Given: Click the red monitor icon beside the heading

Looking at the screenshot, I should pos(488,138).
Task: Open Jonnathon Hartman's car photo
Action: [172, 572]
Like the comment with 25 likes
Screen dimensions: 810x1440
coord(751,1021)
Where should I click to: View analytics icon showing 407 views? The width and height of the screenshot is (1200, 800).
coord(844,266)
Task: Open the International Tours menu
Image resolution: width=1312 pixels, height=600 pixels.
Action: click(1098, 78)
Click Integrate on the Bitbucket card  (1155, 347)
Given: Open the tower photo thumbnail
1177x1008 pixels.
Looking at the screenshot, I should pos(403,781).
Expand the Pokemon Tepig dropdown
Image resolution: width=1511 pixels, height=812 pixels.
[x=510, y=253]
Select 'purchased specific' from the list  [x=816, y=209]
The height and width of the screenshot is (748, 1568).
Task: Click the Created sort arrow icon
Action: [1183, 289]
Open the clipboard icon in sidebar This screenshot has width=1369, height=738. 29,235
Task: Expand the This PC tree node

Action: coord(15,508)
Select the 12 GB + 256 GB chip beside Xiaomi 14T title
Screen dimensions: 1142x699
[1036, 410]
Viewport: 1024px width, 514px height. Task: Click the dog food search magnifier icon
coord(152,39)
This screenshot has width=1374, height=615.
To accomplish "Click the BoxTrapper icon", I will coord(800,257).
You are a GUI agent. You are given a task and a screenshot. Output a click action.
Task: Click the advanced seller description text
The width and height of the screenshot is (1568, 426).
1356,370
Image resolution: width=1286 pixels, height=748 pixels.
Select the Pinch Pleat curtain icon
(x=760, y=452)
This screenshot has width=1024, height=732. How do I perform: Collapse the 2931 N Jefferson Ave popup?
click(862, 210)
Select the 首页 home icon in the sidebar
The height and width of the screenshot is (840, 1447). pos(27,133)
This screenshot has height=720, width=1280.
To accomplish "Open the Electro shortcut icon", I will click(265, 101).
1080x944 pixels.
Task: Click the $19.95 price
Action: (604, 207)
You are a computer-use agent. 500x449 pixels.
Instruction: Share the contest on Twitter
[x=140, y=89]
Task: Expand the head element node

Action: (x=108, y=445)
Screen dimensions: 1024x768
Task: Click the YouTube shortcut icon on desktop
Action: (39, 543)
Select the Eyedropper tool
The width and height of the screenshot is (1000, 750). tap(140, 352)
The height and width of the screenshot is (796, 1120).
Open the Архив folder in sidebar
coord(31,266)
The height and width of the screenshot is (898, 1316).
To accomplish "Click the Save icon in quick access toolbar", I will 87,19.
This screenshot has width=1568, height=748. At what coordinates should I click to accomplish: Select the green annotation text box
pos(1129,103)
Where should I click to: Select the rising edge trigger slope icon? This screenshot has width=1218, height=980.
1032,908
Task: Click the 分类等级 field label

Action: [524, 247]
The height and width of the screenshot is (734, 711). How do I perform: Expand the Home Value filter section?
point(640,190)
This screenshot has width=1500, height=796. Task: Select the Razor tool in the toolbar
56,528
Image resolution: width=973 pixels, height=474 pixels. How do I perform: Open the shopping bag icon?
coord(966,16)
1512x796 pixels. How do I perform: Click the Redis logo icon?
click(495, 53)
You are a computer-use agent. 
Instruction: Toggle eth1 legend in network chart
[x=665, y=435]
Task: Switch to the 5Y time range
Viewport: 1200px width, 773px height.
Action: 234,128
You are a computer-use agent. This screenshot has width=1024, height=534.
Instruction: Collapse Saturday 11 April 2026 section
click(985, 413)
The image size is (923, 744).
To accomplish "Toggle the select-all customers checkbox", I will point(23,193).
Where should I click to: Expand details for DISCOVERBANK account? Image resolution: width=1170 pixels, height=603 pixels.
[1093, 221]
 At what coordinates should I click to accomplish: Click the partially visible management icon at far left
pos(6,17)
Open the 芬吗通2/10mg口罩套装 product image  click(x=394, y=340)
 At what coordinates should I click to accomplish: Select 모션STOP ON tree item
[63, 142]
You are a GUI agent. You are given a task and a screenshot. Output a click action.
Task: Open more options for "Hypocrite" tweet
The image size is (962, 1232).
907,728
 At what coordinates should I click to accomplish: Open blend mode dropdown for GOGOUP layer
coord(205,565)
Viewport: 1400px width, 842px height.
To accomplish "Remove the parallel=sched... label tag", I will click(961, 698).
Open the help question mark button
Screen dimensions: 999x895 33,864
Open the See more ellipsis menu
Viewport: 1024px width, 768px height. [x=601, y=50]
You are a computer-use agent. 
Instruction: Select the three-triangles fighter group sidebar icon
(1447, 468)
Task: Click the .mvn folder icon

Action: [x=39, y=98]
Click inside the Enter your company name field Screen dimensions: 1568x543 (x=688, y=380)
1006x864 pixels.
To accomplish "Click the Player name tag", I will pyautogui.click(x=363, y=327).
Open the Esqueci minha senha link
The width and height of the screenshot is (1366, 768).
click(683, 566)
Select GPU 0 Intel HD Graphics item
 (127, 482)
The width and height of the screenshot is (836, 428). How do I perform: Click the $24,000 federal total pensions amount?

================================

__EXERCISE__
Take the line above containing "Select the Eyedropper tool", the line containing "The height and width of the screenshot is (898, 1316).", and all lines in between, and copy them exactly without anything else.

__REPLY TO THE TASK__
Select the Eyedropper tool
The width and height of the screenshot is (1000, 750). tap(140, 352)
The height and width of the screenshot is (796, 1120).
Open the Архив folder in sidebar
coord(31,266)
The height and width of the screenshot is (898, 1316).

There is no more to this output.